Quali innovazioni per l’editoria 2.0 ?

Lo zen e l’arte della lettura ad alta voce

Nel mondo del libro manca un po’ di sano gusto della sperimentazione. Leggere richiede concentrazione, capacità ragionativa, astrazione. Abilità addormentate ma recuperabili con l’aiuto di pratiche opportune. Sperimentare per individuarle parrebbe la via migliore. Inutile che chi produce libri si incaponisca nel progettare strategie di vendita. Vendere non basta. Ricostruire la domanda di libri – cartacei, elettronici – passa da una ricostruzione della domanda di lettura


Anche il più feticista dei collezionisti si stancherebbe di allineare in vetrine bottiglie che non stappa. Ricostruire l’atmosfera che avvolge i libri richiede sperimentazione. Le pile di libri si avvicendano sui banchi a ritmi faticosi da reggere per chi li allestisce. Incassato l’attacco da parte del web, con tanto di primattori sleali, a suon di prezzi bassi e consegne immediate, è ora di dare vita alla libreria 2.0.

Cosa attendiamo a rinnovare il design che ruota attorno al libro?

Sembra un controsenso, ma proprio chi governa il mercato dei contenuti pare afflitto da tradizionalismo, poco propenso a voltare pagina, dare svolta al mercato in senso più creativo. Un bel esempio tratto dal mondo museale è mettere il contenuto di un museo in un videogioco: quale splendida e costruttiva provocazione. Cosa ne possiamo imparare, noi del mondo del libro?

Quale il possibile modo per sfruttare disfide, punteggi, epica, per ricostruire le abilità utili alla funzione del leggere?

C’è un altro punto nel quale occorre innovare qui sul pianeta libro. Ed è la didattica. Qui da noi si confondono le competenze, in alcuni casi notevoli, con la capacità di trasmetterle. Non bastano le competenze. E non basta l’entusiasmo. A volte si pensa che la “passione” sia il grande motore che permette di trasferire messaggi. Non è così. C’è forse un modo per sfruttare strumenti moderni per offrire un contributo su questo versante?

Pensiamoci insieme.

Ho deciso di scrivere questo post fiero di poter raccontare alcune esperienze stimolanti – pallide prime mosse sul terreno della cooperazione fra aziende, sulla progettazione di formati creativi. 

Nel mondo del libro stiamo scoprendo la lettura ad alta voce.

Mi pare una pratica che offre buone prospettive.

**Esercizi da svolgere**:
[a] Quale esempio tratto dal mondo museale riporta l'articolo sull'editoria 2.0?
[b] Scrivi il seguito dell'articolo sull'editoria 2.0, a partire dalla sua ultima frase.
I dati provengono da una fonte diversa dall'articolo.

**Dati forniti**:
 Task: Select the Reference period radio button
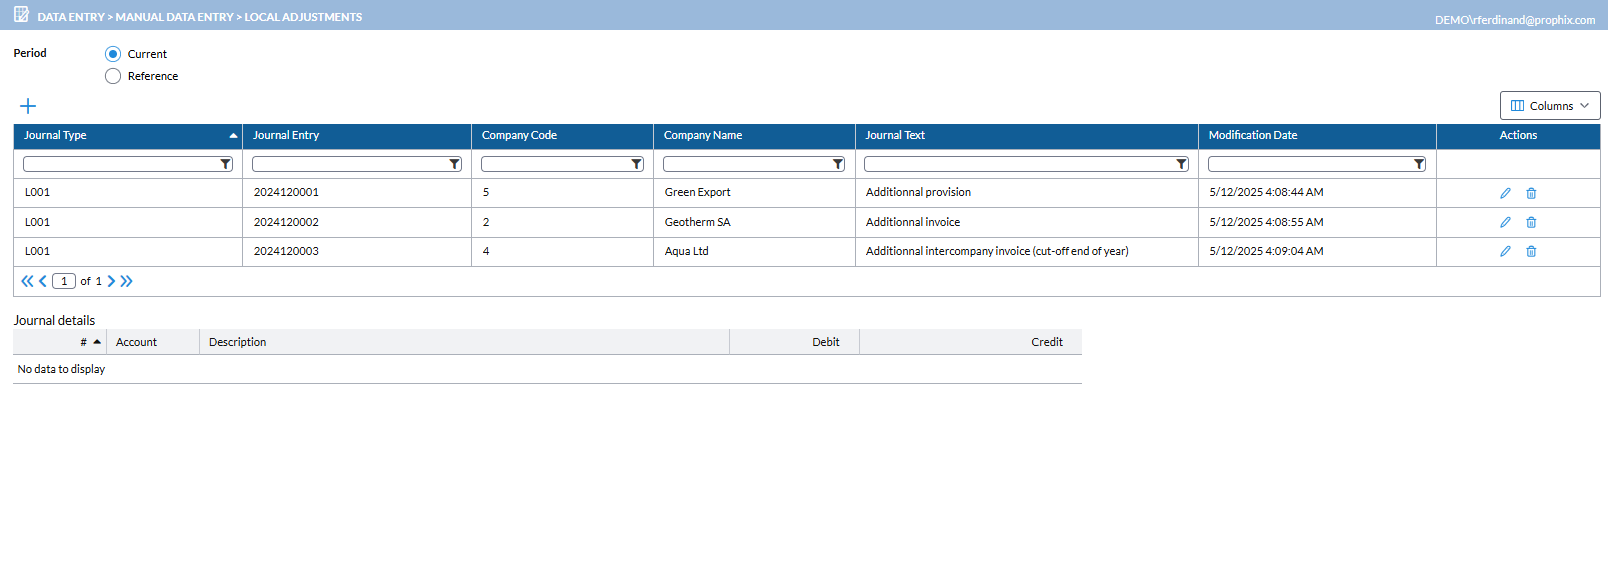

**Soluzioni**:
[a] Mettere il contenuto di un museo in un videogioco.

[b]
Ma ho il sospetto che ci si tufferà a capofitto su questa pratica, come spesso capita quando una cosa sembra funzionicchiare, rischiando di non usarla nel modo più adeguato. Riflettiamo un attimo su questa pratica, che forse presto sarà “di modissima”. Cosa accade al corpo e al cervello quando leggiamo un testo ad alta voce? Cosa accade in chi ascolta? Quando una mamma, un papà o una zia ispirata leggono Cappuccetto rosso a un bimbo prima che dorma, non gli consegnano solo una storia. Mentre il lato sinistro del suo cervello analizza il senso delle parole, il lato destro integra fra loro i dati ‘razionali’, vive emozioni e le rielabora.

L’emozione influenza i processi cognitivi: in particolare memoria, percezione e decisioni. E il lato “emotivo” del cervello è molto attento a cogliere pause, intonazioni, accenti e ritmo adottati da chi legge. Il bambino si abbandona, si affida alla voce, elemento rilevante anche dal punto di vista affettivo, mentre il cervello, grazie alla felice cooperazione fra i due emisferi, rielabora plasticamente quello che percepisce. Trama, casa della nonna, bosco, alberi, cacciatore, lupo e Cappuccetto acquistano “profondità”, ma – cosa più importante di tutte – il cervello perfeziona la propria capacità di riplasmarli.

La lettura ad alta voce aiuta a “vedere” meglio quello che accade ai protagonisti di una storia. Il grado di empatia fra ascoltatori e personaggi cresce sensibilmente. Charles Dickens lo sapeva bene, e modellava con cura i dialoghi dei propri romanzi per renderli adatti alla lettura ad alta voce. Mentre Mark Twain metteva attenzione maniacale all’uso delle pause e del ritmo quando leggeva in pubblico.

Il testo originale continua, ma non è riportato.